Cumpriu-se o disposto no art.º 417.º, n.º 2, do Código de Processo Penal.

Procedeu-se a exame preliminar.

Colhidos os vistos e realizada a conferência, cumpre apreciar e decidir.

IINa sentença recorrida e em termos de matéria de facto, consta o seguinte: -- Factos provados: 1. No dia 08 de Fevereiro de 2017, pelas 12h00, foi efectuada uma ação de fiscalização ao estabelecimento comercial denominado (…), sito na (…); 2. As autoridades policiais, ao entrar no supra mencionado estabelecimento, verificaram que se encontrava uma máquina de jogo, extratora de cápsulas, acessível a qualquer cliente que aí entrasse; 3. Os agentes policiais apuraram, assim, que se desenvolvia uma modalidade afim de jogo de fortuna ou azar no local fiscalizado; 4. Ao inserir uma moeda de € 1,00 (um euro) no mecanismo existente na máquina extratora e, seguidamente, rodar o manípulo até ao seu bloqueio, o jogador recebe, de forma completamente aleatória, uma cápsula plástica que contém três senhas numeradas.
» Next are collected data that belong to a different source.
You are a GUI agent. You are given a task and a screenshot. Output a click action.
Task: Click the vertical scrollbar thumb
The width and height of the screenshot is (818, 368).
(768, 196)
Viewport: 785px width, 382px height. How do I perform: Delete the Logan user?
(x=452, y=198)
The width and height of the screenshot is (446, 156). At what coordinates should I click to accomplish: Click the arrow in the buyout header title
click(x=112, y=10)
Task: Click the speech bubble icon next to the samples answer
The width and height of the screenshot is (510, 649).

Se existir correspondência entre as numerações existentes nas senhas, com as terminações vencedoras inscritas no cartaz de prémios, que se encontram sob o brinde, o jogador receberá o valor monetário aí mencionado. Se não houver coincidência, não tem direito a qualquer prémio; 5. Logo, do exterior da máquina, antes da introdução da moeda, não era possível prever o prémio a que o jogador se habilitava; 6. À data dos factos, o explorador do estabelecimento e responsável pela exploração do jogo era (…), por tal ter consentido; 7. A máquina em causa era pertença da firma (…) e era explorada sem qualquer autorização administrativa; 8. No local procedeu-se à apreensão dos bens constantes do auto, todos associados à exploração da modalidade afim de jogo de fortuna ou azar acima descrita; 9. O objectivo da modalidade afim de jogo de fortuna ou azar descrita consistia em aliciar o público a pagar um determinado montante, introduzindo essa quantia na ranhura existente na máquina, na esperança de ganhar um prémio de valor superior ao gerado pela utilização, isto é, lucrar relativamente ao valor despendido, sendo que os arguidos, deste modo, obtêm proventos monetários para si.
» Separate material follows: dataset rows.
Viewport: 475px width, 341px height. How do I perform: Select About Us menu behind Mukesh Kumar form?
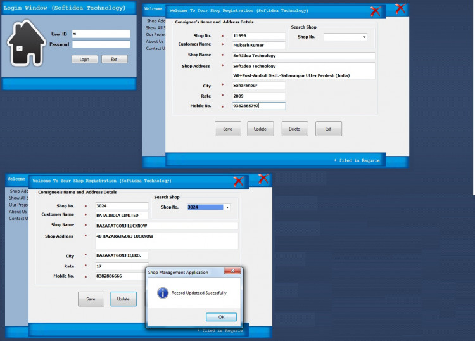coord(155,42)
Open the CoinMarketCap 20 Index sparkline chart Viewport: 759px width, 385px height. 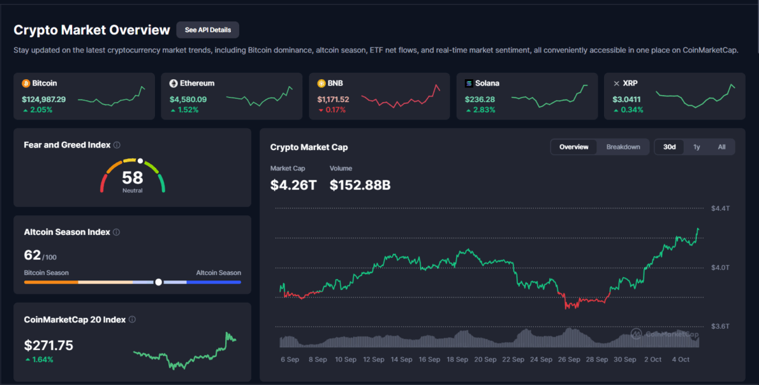click(x=184, y=351)

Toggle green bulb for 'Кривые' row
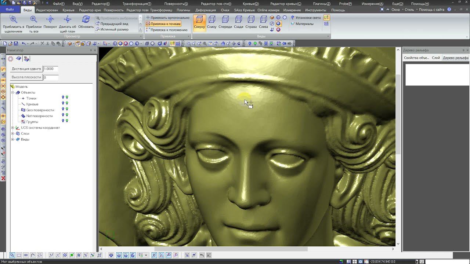pyautogui.click(x=67, y=103)
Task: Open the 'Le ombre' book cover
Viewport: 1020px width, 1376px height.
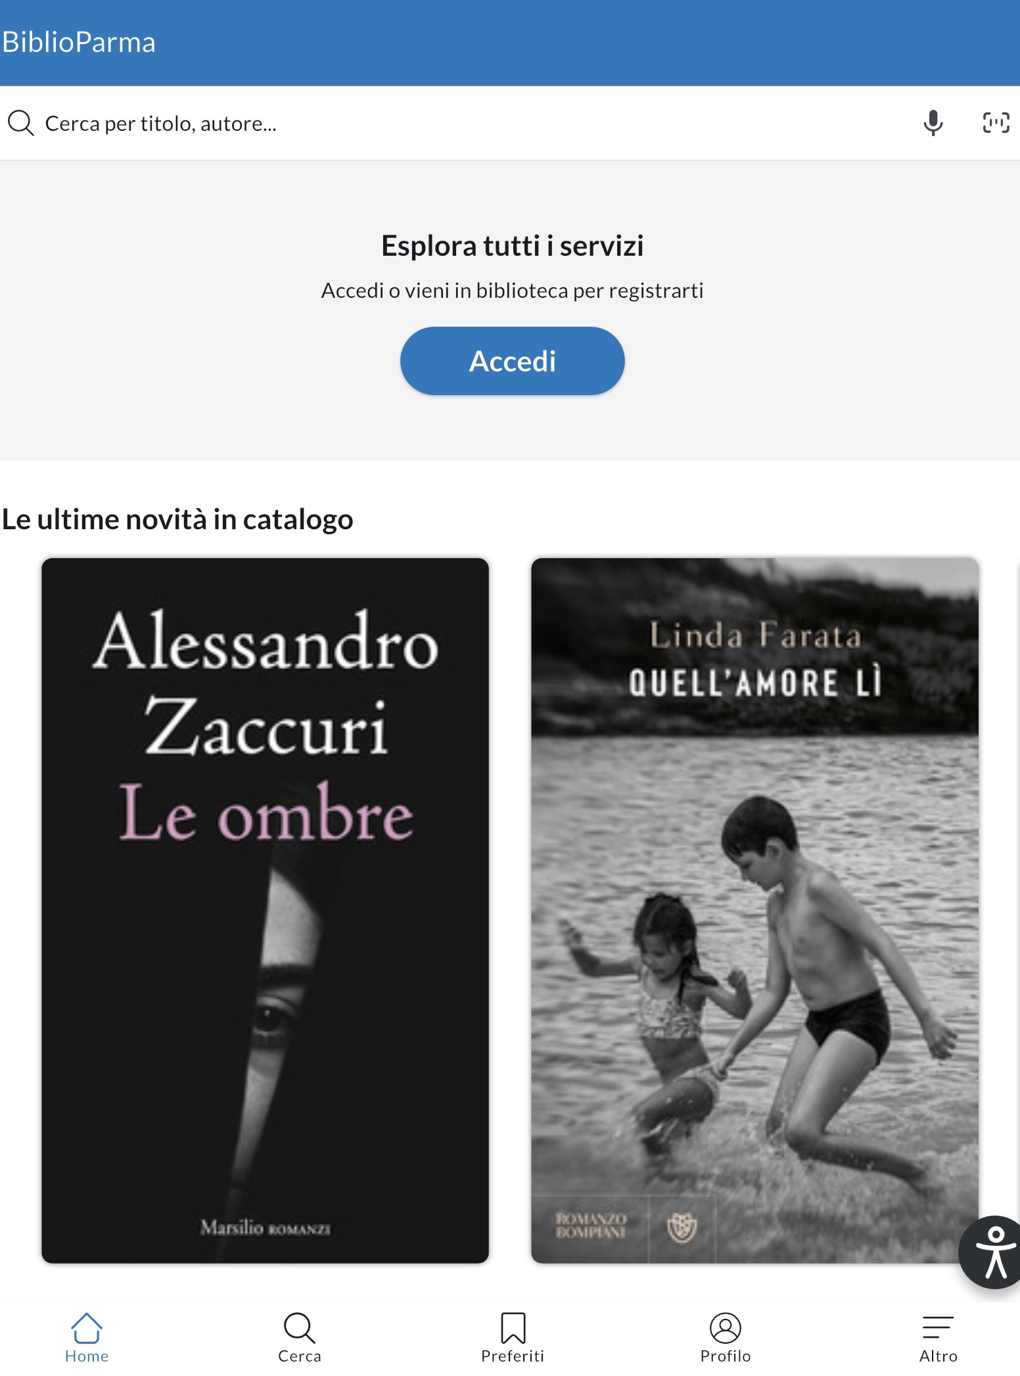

  1. Cada uma das arguidas agiu livre, voluntária e conscientemente, querendo obter proveito económico em resultado das jogadas efectuadas pelos clientes, benefício que sabiam ser ilegítimo por ser proibido por lei o desenvolvimento de tais modalidades afins de jogo de fortuna e azar, bem sabendo também que as suas condutas eram punidas por lei.

  2. A firma arguida tem três funcionários e declarou para efeitos fiscais, por referência ao exercício de 2019, prejuízo na...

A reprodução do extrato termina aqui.